Target pointing data:
>>

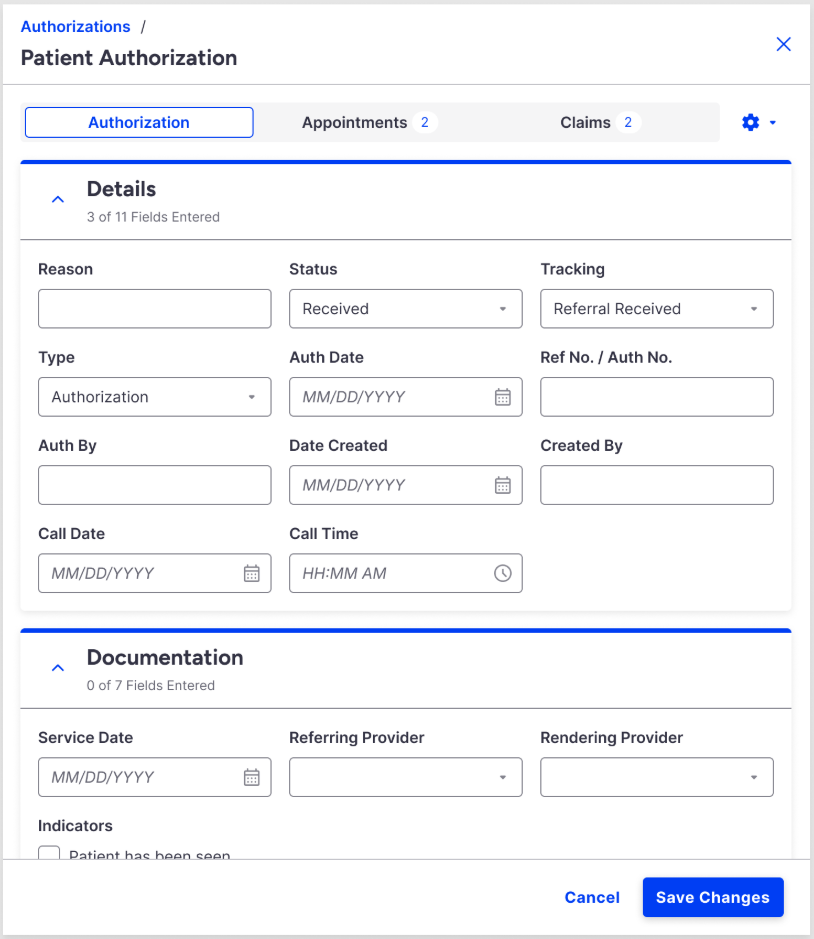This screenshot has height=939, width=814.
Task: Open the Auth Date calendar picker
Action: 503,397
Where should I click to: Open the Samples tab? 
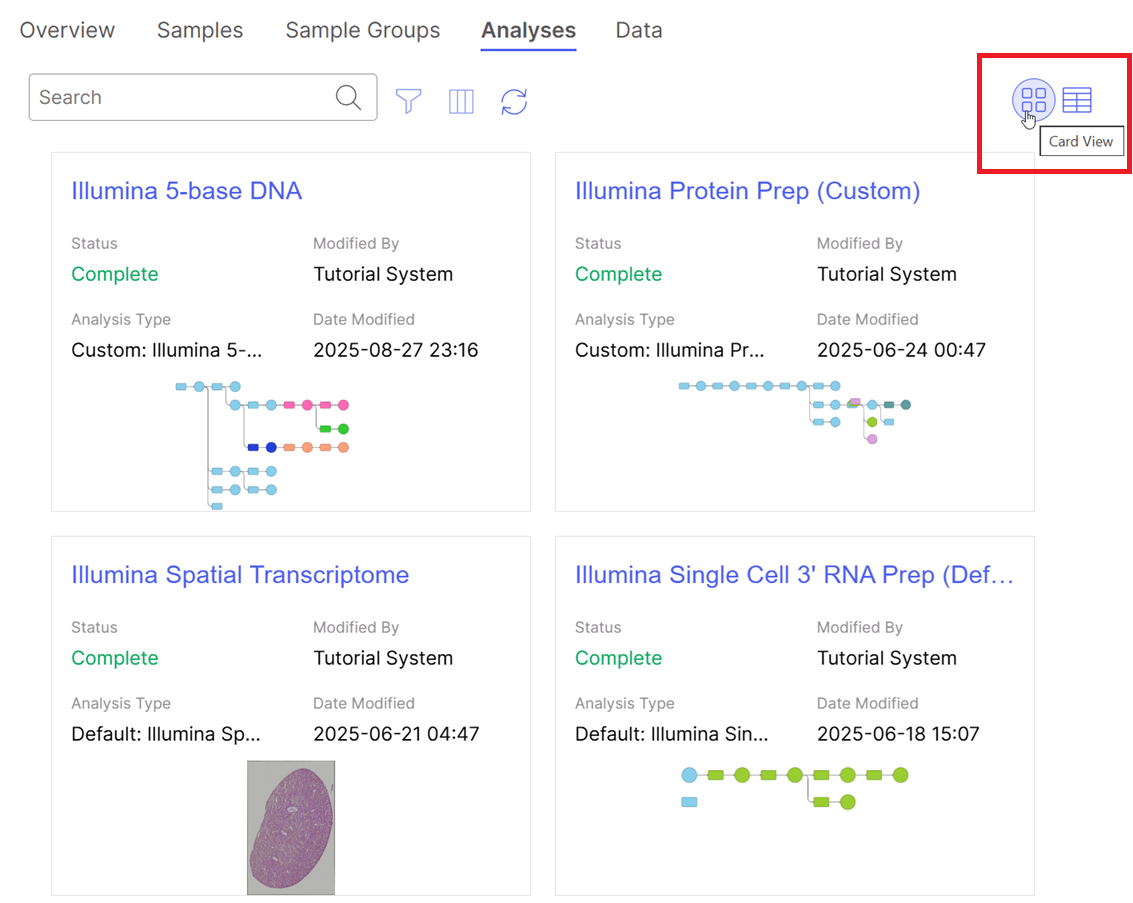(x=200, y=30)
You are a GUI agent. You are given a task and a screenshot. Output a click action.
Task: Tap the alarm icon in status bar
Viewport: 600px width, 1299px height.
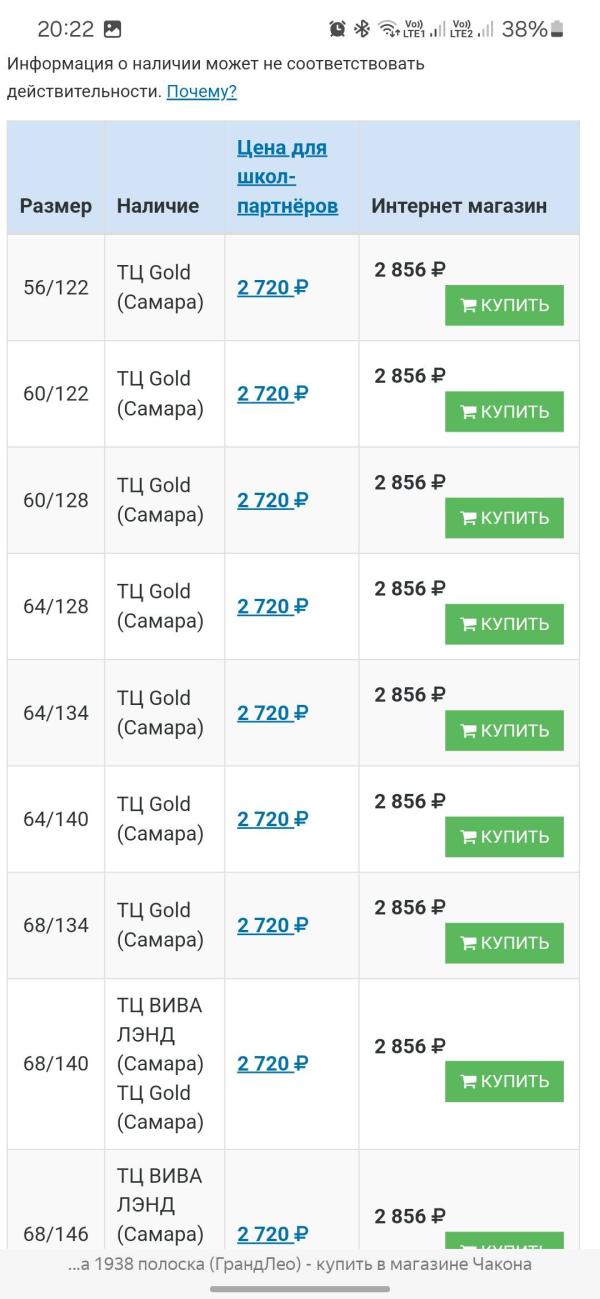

<<

# Exercise description:
Update the data above by replacing "click" with "press" wherever it occurs, keeping everything else unchanged. Leave the pictures out of your answer.

# Answer to the exercise:
This screenshot has height=939, width=814.
Task: Open the Auth Date calendar picker
Action: 503,397
Where should I press to: Open the Samples tab? 
(x=200, y=30)
You are a GUI agent. You are given a task and a screenshot. Output a press action.
Task: Tap the alarm icon in status bar
Viewport: 600px width, 1299px height.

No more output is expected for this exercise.